🤖 AI Summary
This work addresses the inefficiency and error correlation inherent in fixed-round multi-agent debate frameworks, which often lead to computational waste and amplified biases among similar agents. The authors propose a training-free, heterogeneous multi-agent debate framework that models deliberation as conditional computation, dynamically regulating the debate process through three core mechanisms: Pre-debate Agreement-based Routing (PAR), Early Agreement Stopping Evaluator (EASE), and Semantic Outlier Detection (SOD).
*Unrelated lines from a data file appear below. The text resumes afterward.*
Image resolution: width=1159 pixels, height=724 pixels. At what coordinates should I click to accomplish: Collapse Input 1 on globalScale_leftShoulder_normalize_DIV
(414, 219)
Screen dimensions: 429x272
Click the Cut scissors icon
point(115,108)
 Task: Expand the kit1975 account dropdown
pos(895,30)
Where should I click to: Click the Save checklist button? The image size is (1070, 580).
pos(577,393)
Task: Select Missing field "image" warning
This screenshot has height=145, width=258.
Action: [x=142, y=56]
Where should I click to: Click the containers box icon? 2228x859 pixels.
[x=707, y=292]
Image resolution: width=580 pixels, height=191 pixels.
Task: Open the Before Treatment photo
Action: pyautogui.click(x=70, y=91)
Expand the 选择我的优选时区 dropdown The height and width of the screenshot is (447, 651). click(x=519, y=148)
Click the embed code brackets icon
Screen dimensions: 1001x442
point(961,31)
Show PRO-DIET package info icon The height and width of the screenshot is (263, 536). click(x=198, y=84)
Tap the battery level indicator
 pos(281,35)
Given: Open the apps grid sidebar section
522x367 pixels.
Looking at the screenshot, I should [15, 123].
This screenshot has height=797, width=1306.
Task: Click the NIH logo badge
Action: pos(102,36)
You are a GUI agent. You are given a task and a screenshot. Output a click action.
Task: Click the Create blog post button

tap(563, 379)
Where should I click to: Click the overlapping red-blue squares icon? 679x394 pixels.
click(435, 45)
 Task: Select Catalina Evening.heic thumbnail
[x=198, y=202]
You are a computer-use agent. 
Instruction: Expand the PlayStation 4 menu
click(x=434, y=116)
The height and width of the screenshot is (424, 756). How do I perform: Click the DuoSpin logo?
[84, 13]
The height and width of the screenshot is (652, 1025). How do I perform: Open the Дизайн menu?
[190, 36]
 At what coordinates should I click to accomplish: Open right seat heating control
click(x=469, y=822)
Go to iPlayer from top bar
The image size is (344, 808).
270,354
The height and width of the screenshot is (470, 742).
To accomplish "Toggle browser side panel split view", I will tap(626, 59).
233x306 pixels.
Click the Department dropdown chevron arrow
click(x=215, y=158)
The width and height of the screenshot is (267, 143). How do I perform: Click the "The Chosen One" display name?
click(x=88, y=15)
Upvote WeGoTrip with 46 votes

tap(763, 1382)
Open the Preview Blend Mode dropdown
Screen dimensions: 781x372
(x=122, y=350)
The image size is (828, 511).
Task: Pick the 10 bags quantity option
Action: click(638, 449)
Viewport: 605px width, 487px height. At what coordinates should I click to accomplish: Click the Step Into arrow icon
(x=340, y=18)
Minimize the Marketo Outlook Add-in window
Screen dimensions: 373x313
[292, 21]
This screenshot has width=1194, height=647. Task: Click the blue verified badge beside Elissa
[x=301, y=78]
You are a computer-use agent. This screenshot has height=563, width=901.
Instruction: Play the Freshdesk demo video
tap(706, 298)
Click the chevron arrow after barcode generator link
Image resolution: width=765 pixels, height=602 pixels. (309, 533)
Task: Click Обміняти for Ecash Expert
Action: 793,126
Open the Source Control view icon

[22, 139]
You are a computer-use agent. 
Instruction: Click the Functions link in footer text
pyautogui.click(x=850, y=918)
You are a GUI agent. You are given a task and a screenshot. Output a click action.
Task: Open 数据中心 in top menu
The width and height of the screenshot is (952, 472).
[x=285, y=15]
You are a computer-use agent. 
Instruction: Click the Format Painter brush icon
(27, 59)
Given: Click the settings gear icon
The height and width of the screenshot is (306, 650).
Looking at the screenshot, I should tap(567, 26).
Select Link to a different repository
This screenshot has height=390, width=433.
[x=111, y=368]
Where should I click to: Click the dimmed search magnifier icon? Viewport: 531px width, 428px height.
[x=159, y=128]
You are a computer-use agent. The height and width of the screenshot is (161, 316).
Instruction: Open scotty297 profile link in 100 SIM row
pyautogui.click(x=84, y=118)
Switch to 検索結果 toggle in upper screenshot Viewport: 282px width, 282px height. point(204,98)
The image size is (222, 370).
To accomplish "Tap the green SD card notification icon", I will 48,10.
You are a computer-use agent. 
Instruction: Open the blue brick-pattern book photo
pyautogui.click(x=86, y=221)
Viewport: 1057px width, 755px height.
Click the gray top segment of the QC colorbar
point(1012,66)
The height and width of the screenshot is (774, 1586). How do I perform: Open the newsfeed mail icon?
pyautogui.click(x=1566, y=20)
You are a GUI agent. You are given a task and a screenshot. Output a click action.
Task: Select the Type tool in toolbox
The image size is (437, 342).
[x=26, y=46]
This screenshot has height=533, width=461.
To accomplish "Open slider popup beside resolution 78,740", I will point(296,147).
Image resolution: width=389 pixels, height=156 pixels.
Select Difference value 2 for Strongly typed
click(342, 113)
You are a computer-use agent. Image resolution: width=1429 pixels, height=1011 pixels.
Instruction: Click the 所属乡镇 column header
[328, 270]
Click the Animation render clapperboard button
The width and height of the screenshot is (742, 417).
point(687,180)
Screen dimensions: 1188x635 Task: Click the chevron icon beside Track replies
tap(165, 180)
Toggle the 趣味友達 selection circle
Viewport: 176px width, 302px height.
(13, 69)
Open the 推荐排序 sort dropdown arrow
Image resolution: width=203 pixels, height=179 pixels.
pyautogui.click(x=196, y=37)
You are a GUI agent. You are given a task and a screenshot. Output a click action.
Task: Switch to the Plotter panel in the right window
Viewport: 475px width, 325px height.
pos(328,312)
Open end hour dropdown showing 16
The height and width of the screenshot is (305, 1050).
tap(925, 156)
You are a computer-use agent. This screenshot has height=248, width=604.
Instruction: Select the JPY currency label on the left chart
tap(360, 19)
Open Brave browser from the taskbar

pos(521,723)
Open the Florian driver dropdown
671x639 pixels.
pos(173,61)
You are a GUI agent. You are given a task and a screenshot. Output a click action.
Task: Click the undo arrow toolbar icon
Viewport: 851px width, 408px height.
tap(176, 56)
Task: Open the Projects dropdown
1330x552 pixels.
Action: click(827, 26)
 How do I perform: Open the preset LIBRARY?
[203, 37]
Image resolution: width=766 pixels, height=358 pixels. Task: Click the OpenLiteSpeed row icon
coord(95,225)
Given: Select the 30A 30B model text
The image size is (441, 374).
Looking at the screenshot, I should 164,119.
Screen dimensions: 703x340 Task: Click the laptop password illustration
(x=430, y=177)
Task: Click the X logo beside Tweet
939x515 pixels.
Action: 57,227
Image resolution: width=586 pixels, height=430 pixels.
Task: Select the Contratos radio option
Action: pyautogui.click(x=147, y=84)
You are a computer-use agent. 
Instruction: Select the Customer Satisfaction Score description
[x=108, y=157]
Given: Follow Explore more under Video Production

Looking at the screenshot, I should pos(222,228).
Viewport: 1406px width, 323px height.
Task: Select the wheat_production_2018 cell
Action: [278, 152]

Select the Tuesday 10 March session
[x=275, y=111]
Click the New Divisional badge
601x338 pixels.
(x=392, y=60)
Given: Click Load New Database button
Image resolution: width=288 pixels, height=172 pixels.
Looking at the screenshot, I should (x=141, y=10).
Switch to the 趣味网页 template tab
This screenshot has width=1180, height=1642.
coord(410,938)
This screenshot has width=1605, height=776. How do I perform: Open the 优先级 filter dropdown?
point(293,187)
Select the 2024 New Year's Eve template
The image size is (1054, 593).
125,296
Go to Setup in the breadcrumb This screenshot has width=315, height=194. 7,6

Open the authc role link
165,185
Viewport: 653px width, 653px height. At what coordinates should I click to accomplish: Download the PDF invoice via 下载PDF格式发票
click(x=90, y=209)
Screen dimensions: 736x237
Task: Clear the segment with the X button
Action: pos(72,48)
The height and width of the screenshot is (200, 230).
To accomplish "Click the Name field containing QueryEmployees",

Notably, the consensus-driven adaptive routing mechanism enables efficient heterogeneous collaboration without requiring additional training. The proposed method achieves state-of-the-art accuracy of 65.5% on MATH Level 5, 96.5% on GSM8K, 90.0% on MMLU, and 81.5% on MMLU-Pro, significantly outperforming existing fixed-round debate approaches.
📝 Abstract
Multi-agent debate (MAD) can improve large language model reasoning, but fixed debate pipelines often waste computation and can amplify correlated errors among similar agents. We propose ARMOR-MAD, a training-free heterogeneous MAD framework that treats debate as conditional computation. ARMOR-MAD combines three components: Pre-debate Agreement Routing (PAR) decides whether independently generated Round-0 answers require debate; Early Agreement Stopping Evaluator (EASE) stops debate after convergence; and Semantic Outlier Detection (SOD) down-weights abnormal final answers during aggregation. Across MATH Level 5, GSM8K, MMLU, and MMLU-Pro, ARMOR-MAD consistently improves over fixed-round heterogeneous debate with the same model pool, reaching 65.5\%, 96.5\%, 90.0\%, and 81.5\% accuracy, respectively. The results suggest that genuine model heterogeneity and agreement-based control are both important for making MAD more accurate and efficient.